Bad Times for Translation?

Posted on January 06, 2011 by Scott Esposito

According to Chad Post--keeper of the mighty Three Percent translation database--the number of translations of poetry and prose into English in the past three years has been in sharp decline. He writes, with his usual verve:

Unless I went blind, or missed two months worth of releases,3 total number of new translations was way down. Like down by 40 titles, or 11%. This is not cool.

And this is the trend from 2008 to 2010 is a pretty steady decline, in spite of all the media attention paid to Bolano, to translation as a whole, etc., etc. Despite all the best efforts of all the best people who are out there championing international literature. This scares me.

Chad's about as well-informed on these matters as you can get, so barring some weird statistical fluke, it looks like this is the case.

What does all this mean? It's hard to say, but here are some ideas.

Chad further parses the data to show that, by and large, it's the same few publishers doing the lion's share of the work, and that their numbers have remained fairly consistent. If that's true, then these trends could be the result of really small, 1- and 2-book per year publishers going out of business during the recession. There's also the likelihood of larger publishers moving toward English-language titles, which they tend to perceive as safer and less expensive to produce.

Of course, this could also just be statistical fluctuation.
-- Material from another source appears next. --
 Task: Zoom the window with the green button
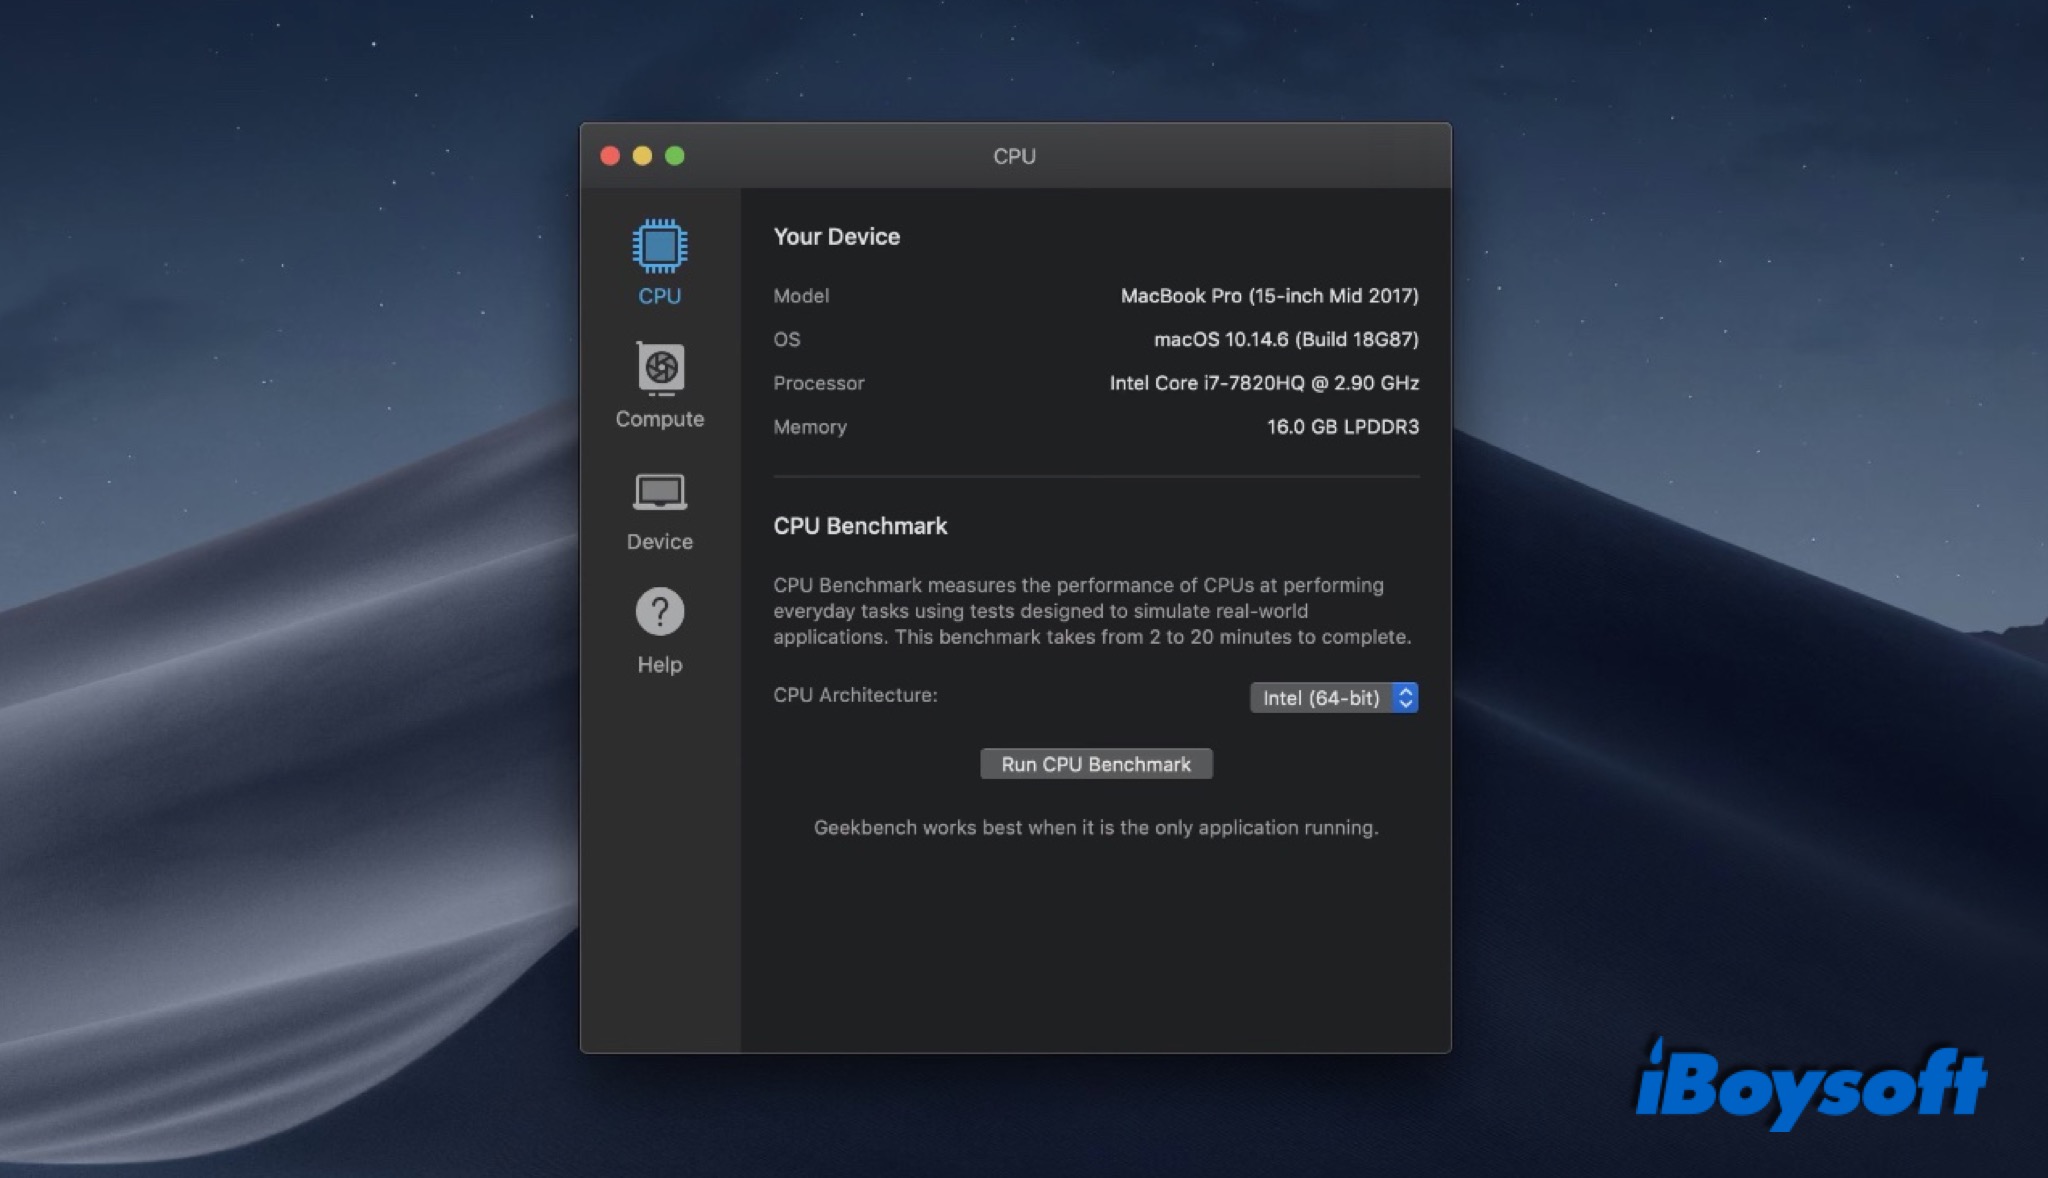pos(675,156)
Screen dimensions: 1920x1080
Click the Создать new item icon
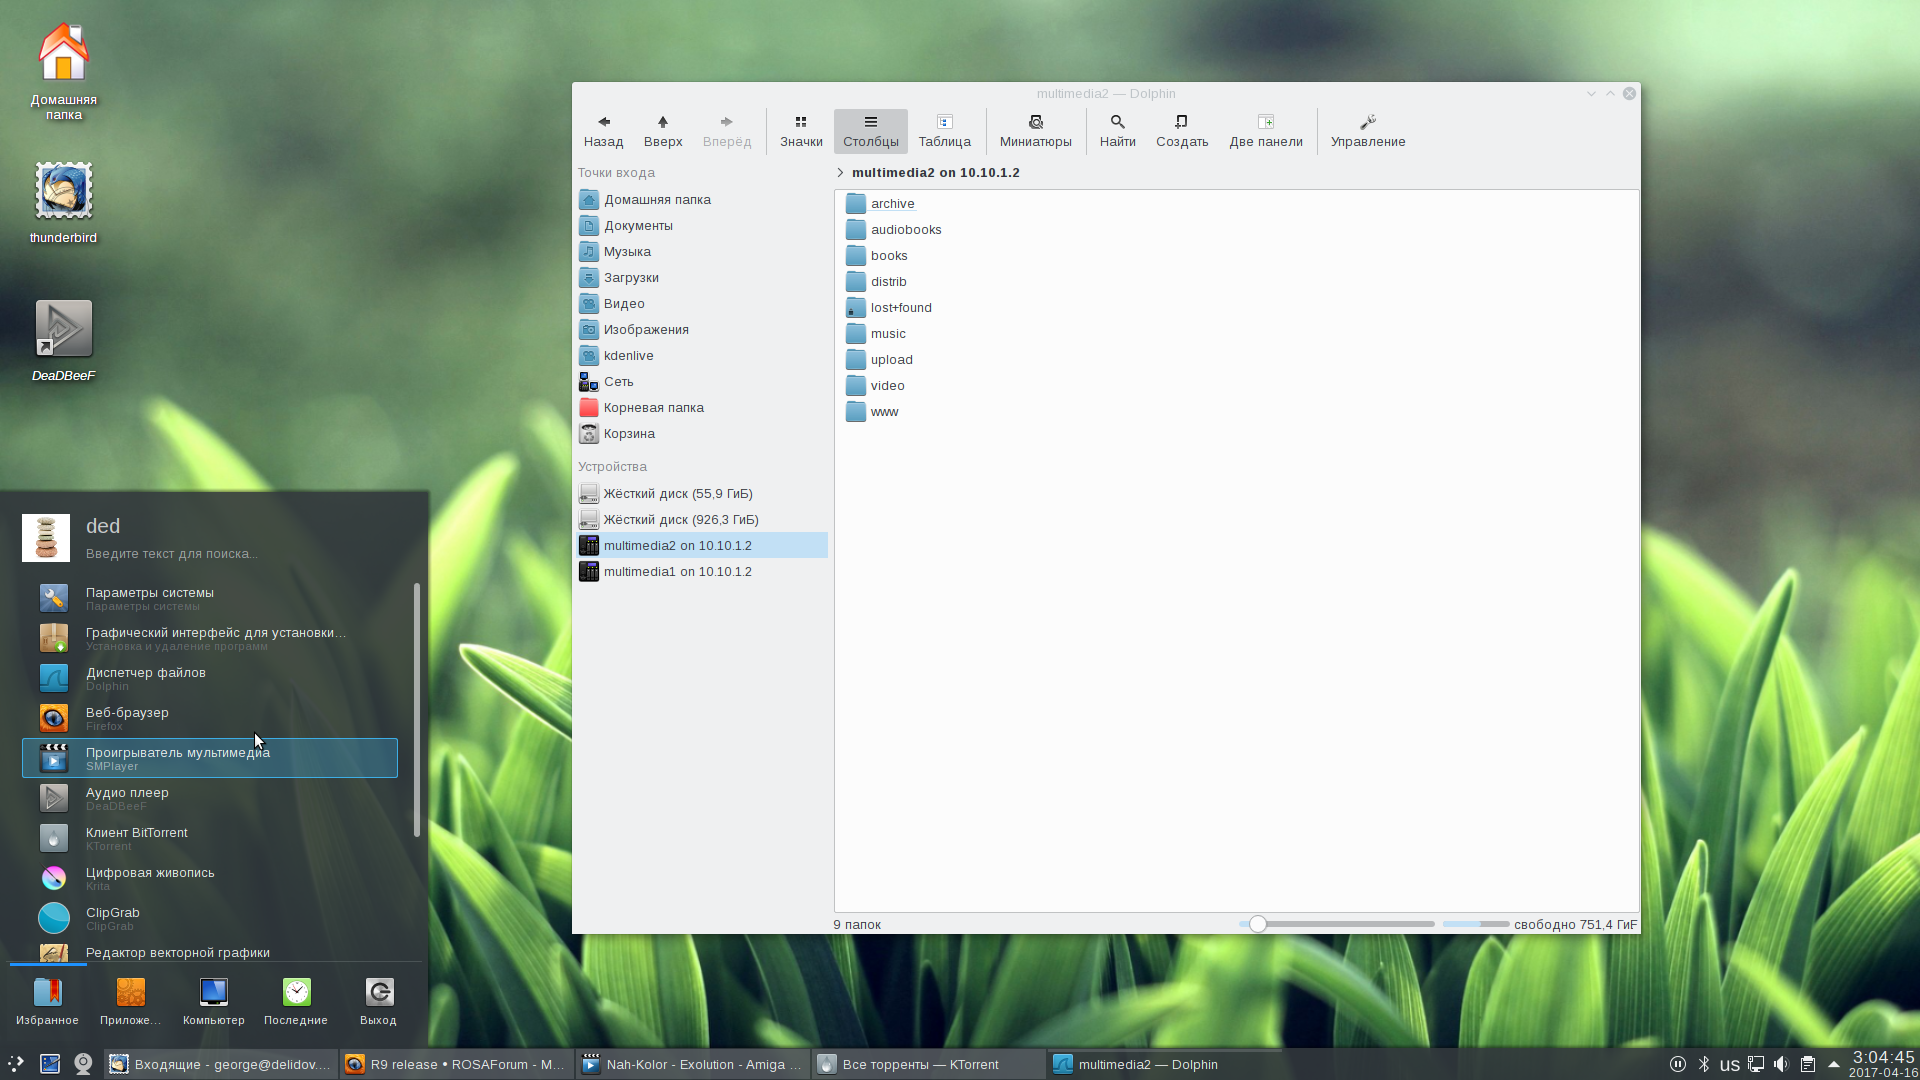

Three years of data isn't a huge data set, and it's possible that on a longer time scale this movement would just look like regular movement. In that case, I'll be interested to see what Chad's translation database says about 2011. (And if anyone out there has access to data sets for years before 2008, I'd love to hear about it.)

We should also keep in mind that titles published is just one measure. As Chad indicated, 2010 was another strong year for translation being talked about in the mainstream press and for translated authors being bought and praised. From those vantage points, 2010 might be looking better than recent years.